OBJECTIVE -> Please go through the items below and swap every "icon" for "symbol", keeping the rest of each line unchanged, and leave the pictures out of your answer.

DATASET EXTRACT ->
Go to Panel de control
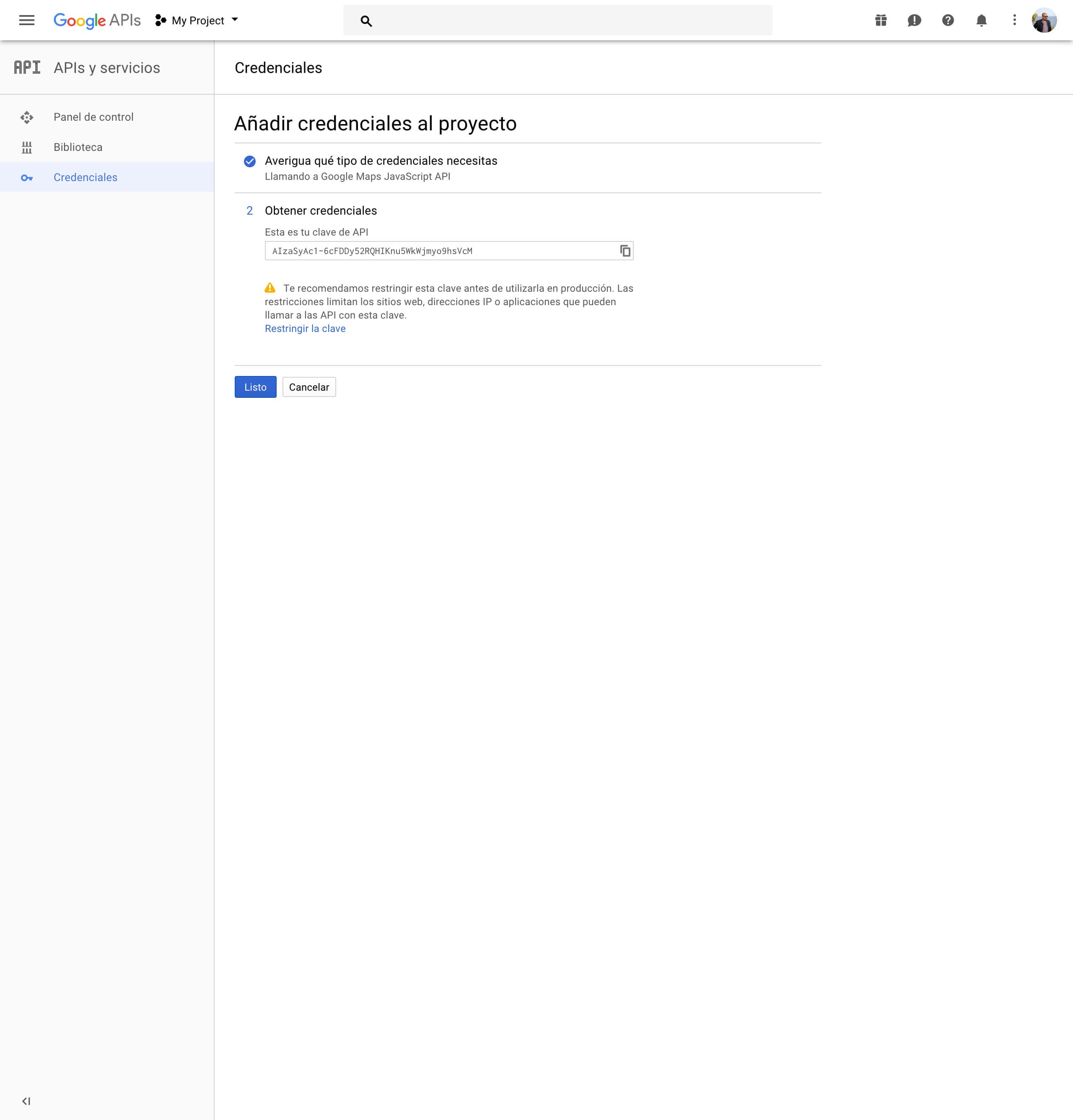Viewport: 1073px width, 1120px height. pyautogui.click(x=93, y=117)
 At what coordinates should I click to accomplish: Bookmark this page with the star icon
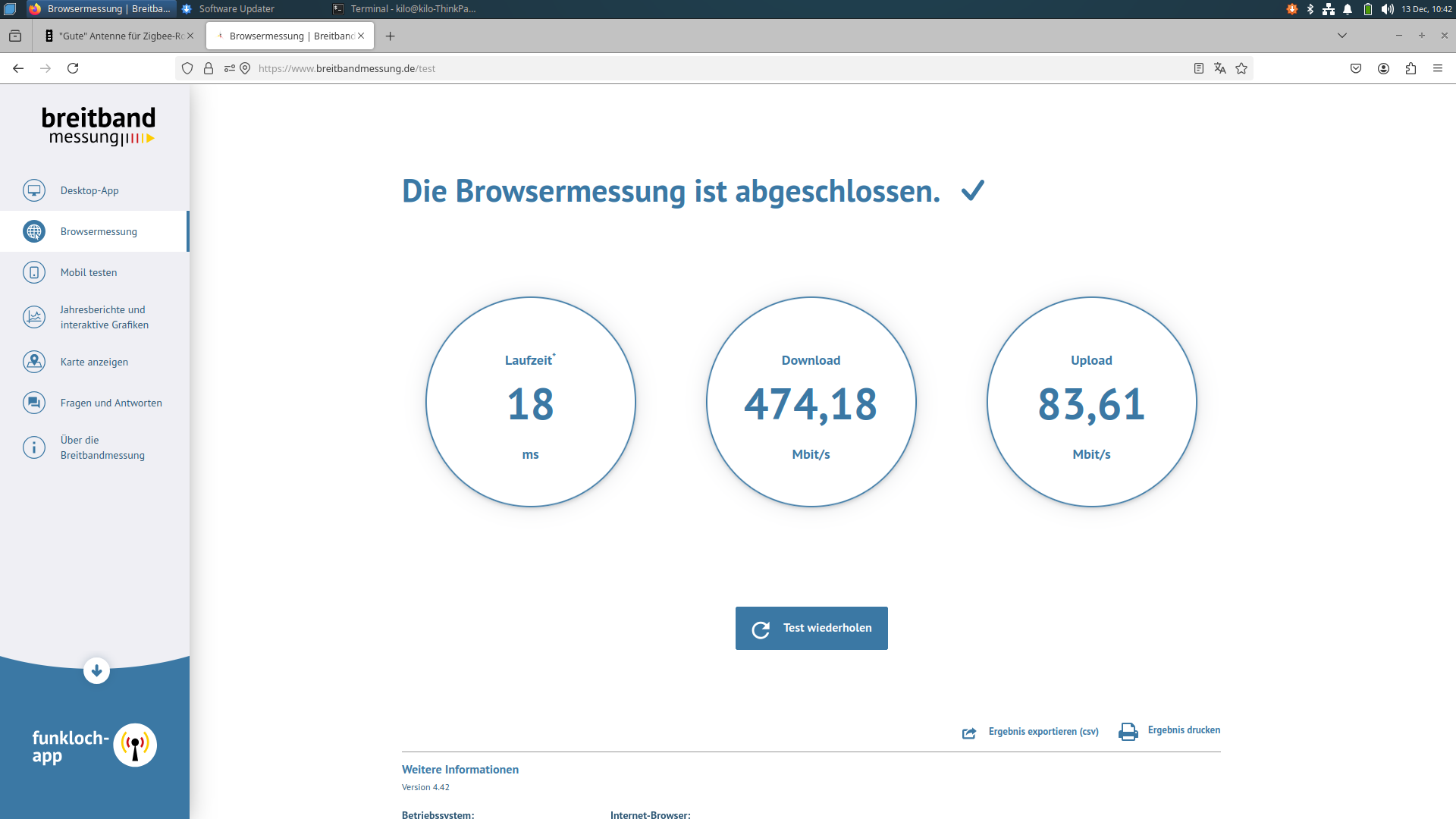pos(1241,68)
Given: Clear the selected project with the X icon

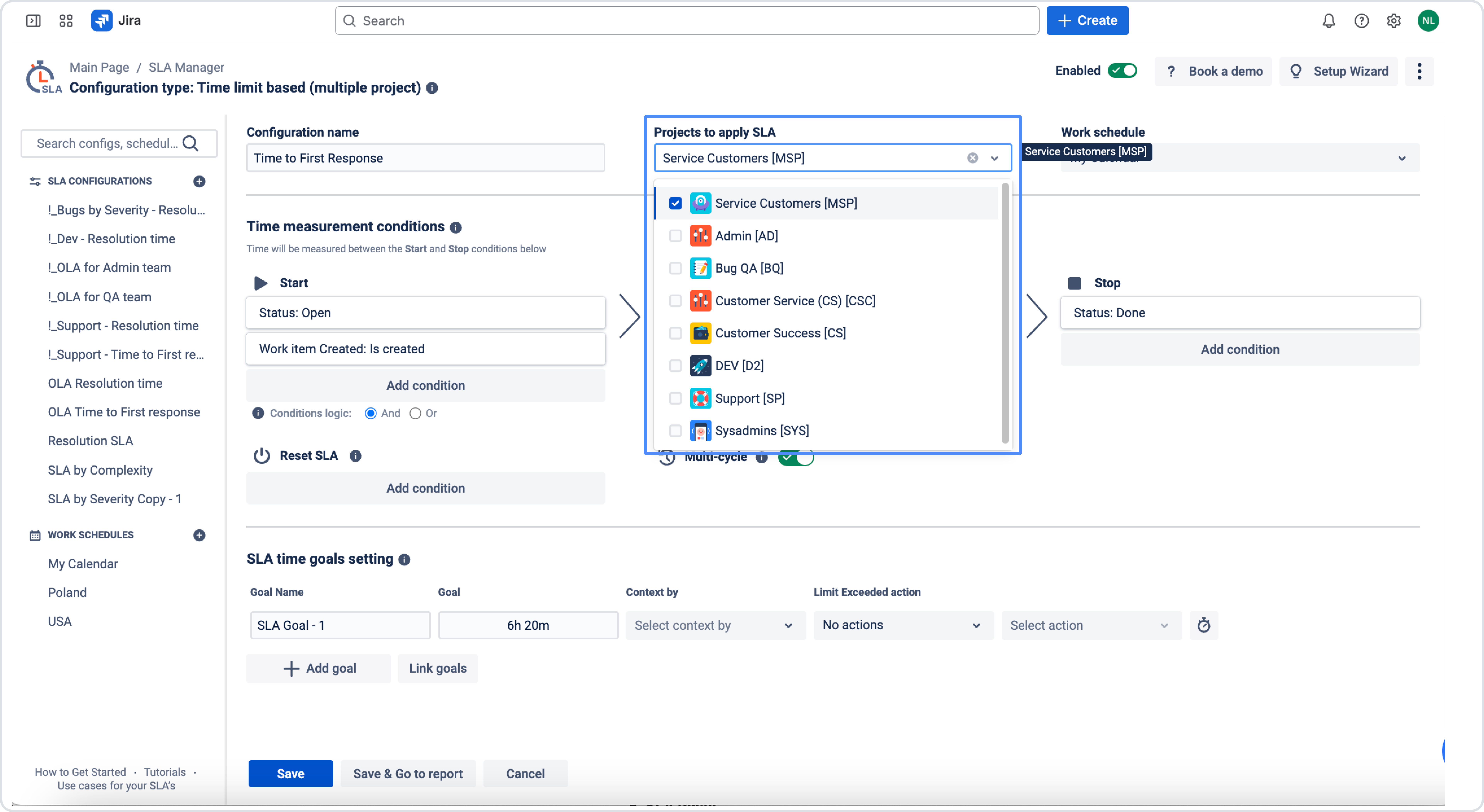Looking at the screenshot, I should click(973, 158).
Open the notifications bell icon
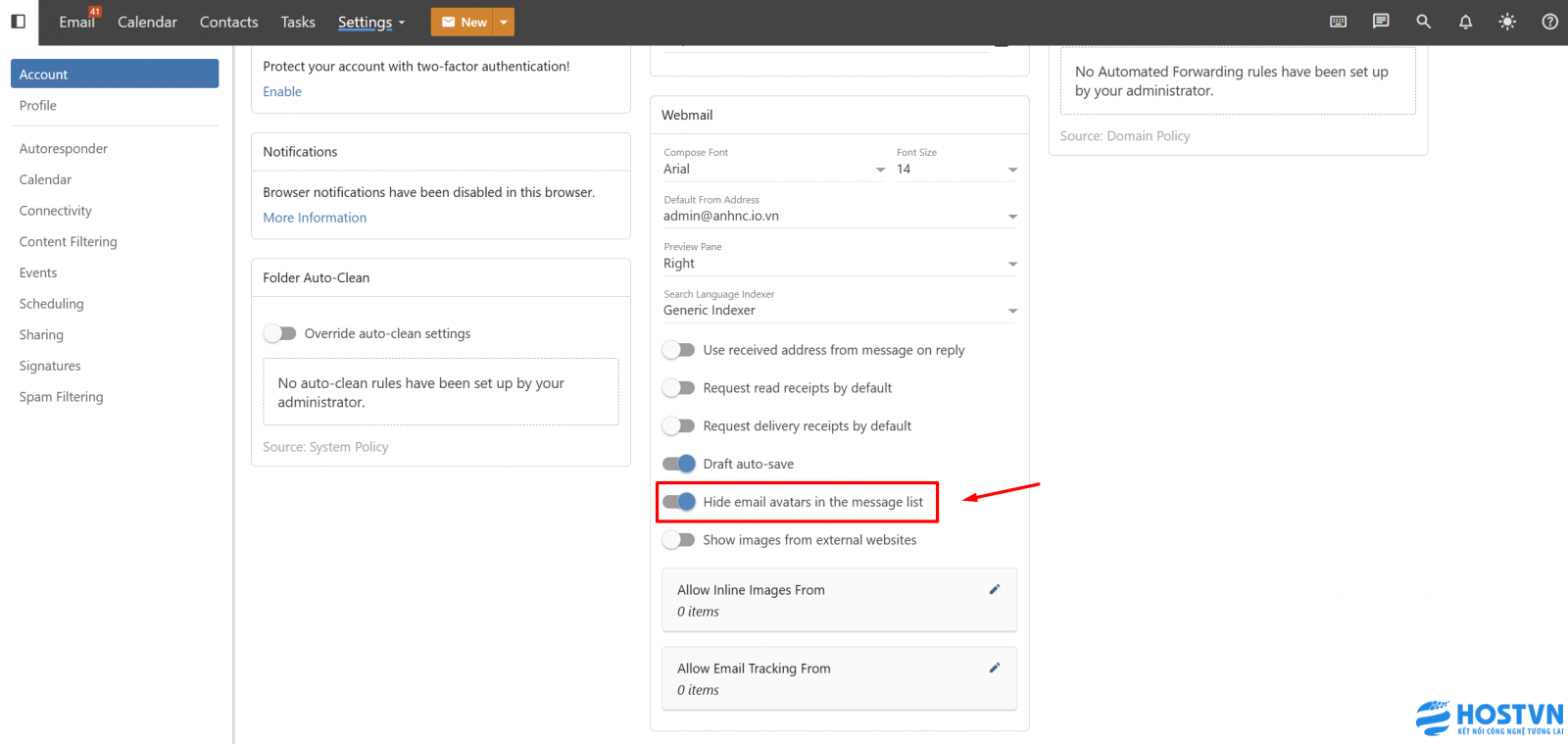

ANSWER ->
Go to Panel de control
Viewport: 1073px width, 1120px height. pyautogui.click(x=93, y=117)
 At what coordinates should I click to accomplish: Bookmark this page with the star symbol
pos(1241,68)
Given: Clear the selected project with the X symbol

Looking at the screenshot, I should click(973, 158).
Open the notifications bell symbol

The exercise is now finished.